[PROVIDED TEXT Boundary: Start]

Very often, data comes in 2D grids (especially for something like a detector or calorimeter), or a 2D image can be made by imposing a grid based structure on spatial data (note: this is acutally a bit non-ideal as it can lead to sparse data representations, and a whole lot of math on a whole lot of nothing, a problem that graph auto-encoders in the next exercise solve).

at this point, you know the drill, we're going to make some auto-encoders for this, and see how they do!

In [None]:
import numpy as np
import h5py
import matplotlib.pyplot as plt
from time import perf_counter

from rich.console import Console

from tensorflow import keras

from sklearn.metrics import roc_curve, roc_auc_score
from sklearn.model_selection import train_test_split

console = Console()

def load_data(file_path: str, limit_entries: int = None) -> np.array:
    with h5py.File(file_path) as the_file:
        if limit_entries is not None:
            data = np.array(the_file['event_image_data'])[:limit_entries]
        else:
            data = np.array(the_file['event_image_data'])
    return data

nprng = np.random.default_rng(42)

#Perform random phi rotations on a dataset.
#Assumes phi index per example is the first index
def random_phi_rotations(the_data:np.array, max_shift: int =8) -> np.array:
    new_examples = []
    for example in the_data:
        shift_value = nprng.integers(-max_shift, max_shift+1)
        phi_shifted_example = np.roll(example, axis=0, shift=shift_value)
        new_examples.append(phi_shifted_example)
    new_examples = np.array(new_examples)
    return new_examples

#perform random eta reflections on a dataset
#Assume eta index per example is the second index
def random_eta_reflections(the_data: np.array)->np.array:
    new_examples = []
    for example in the_data:
        if nprng.random() >= 0.5:
            new_example = example[:, ::-1]
        else:
            new_example = example
        new_examples.append(new_example)

[PROVIDED TEXT Boundary: End]

EXPLORE THE MATERIAL ::
**A)** Extract from the auto-encoder notebook excerpt the passage from "#perform random eta" up to and including "new_examples.append(new_example)".
**B)** Answer these from the auto-encoder notebook excerpt:
(i) What seed is passed to np.random.default_rng?
(ii) What is the default value of max_shift in random_phi_rotations?
(iii) Which dataset key does load_data read from the HDF5 file?
**C)** Carry on the auto-encoder notebook excerpt from its last line of code.

[RECORDED DATA Boundary: Start]

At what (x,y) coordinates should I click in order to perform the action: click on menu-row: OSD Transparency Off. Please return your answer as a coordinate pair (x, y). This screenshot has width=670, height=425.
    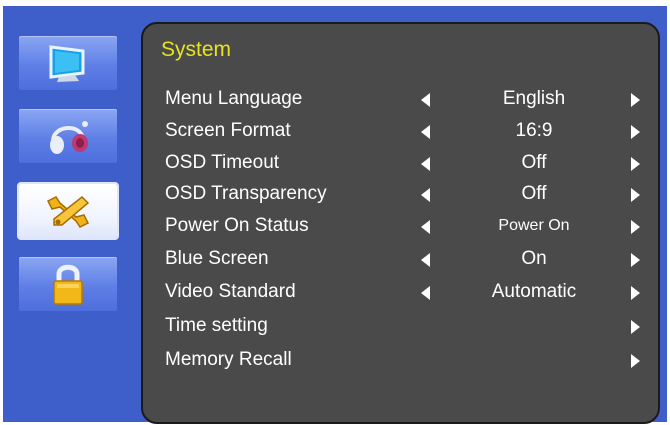
    Looking at the image, I should click on (400, 195).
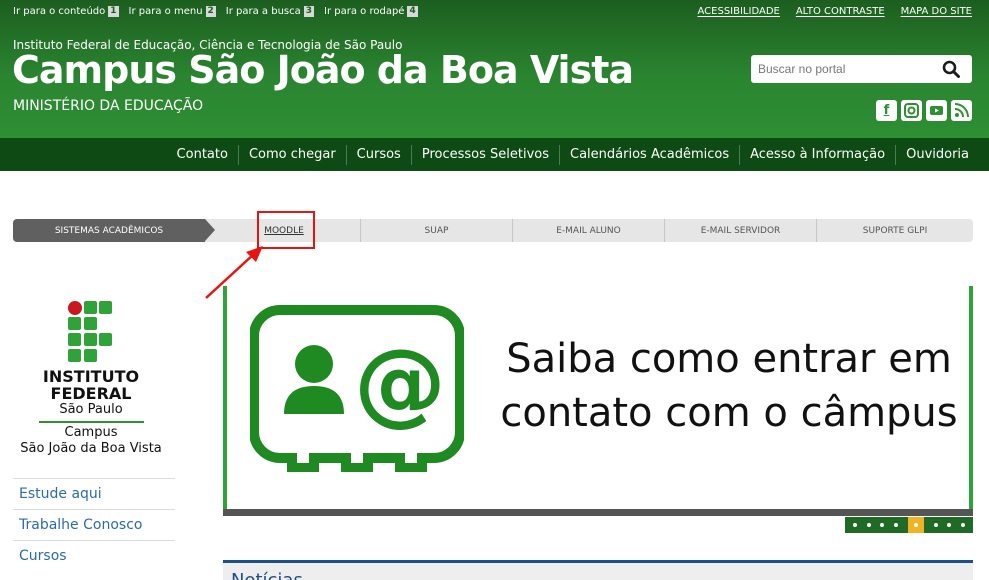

[RECORDED DATA Boundary: End]

TASK-BY-TASK ANSWERS ::
**A)**
#perform random eta reflections on a dataset
#Assume eta index per example is the second index
def random_eta_reflections(the_data: np.array)->np.array:
    new_examples = []
    for example in the_data:
        if nprng.random() >= 0.5:
            new_example = example[:, ::-1]
        else:
            new_example = example
        new_examples.append(new_example)

**B)**
(i) 42
(ii) 8
(iii) 'event_image_data'

**C)**
    new_examples = np.array(new_examples)
    return new_examples

zerobias_data = random_eta_reflections(random_phi_rotations(load_data('data/advanced_files/ZeroBiasAdvancedData.h5')))

console.print(zerobias_data.shape)

jetht_data = random_eta_reflections(random_phi_rotations(load_data('data/advanced_files/JetHTAdvancedData.h5')))

console.print(jetht_data.shape)

ttbar_data = random_eta_reflections(random_phi_rotations(load_data('data/advanced_files/TTBarAdvancedData.h5')))

console.print(ttbar_data.shape)

softqcd_data = random_eta_reflections(random_phi_rotations(load_data('data/advanced_files/SoftQCDAdvancedData.h5')))

console.print(softqcd_data.shape)

radion_data = random_eta_reflections(random_phi_rotations(load_data('data/advanced_files/RadionAdvancedData.h5')))

console.print(radion_data.shape)

The data I have provided here is a $16\times16$ grid of all reconstructed CMS jets, electrons, photons, muons and taus. The features, per grid cell are:

0. $p_{T}$
1. $\phi$
2. $\eta$
3. $m$
4. A simple code to denote what type of object it is. 1 for jet, 2 for electron, 3 for photon, 4 for muon, 5 for tau. I perhaps should have one-hot encoded this, but didn't, so if you want to attempt to implement that, please be my guest.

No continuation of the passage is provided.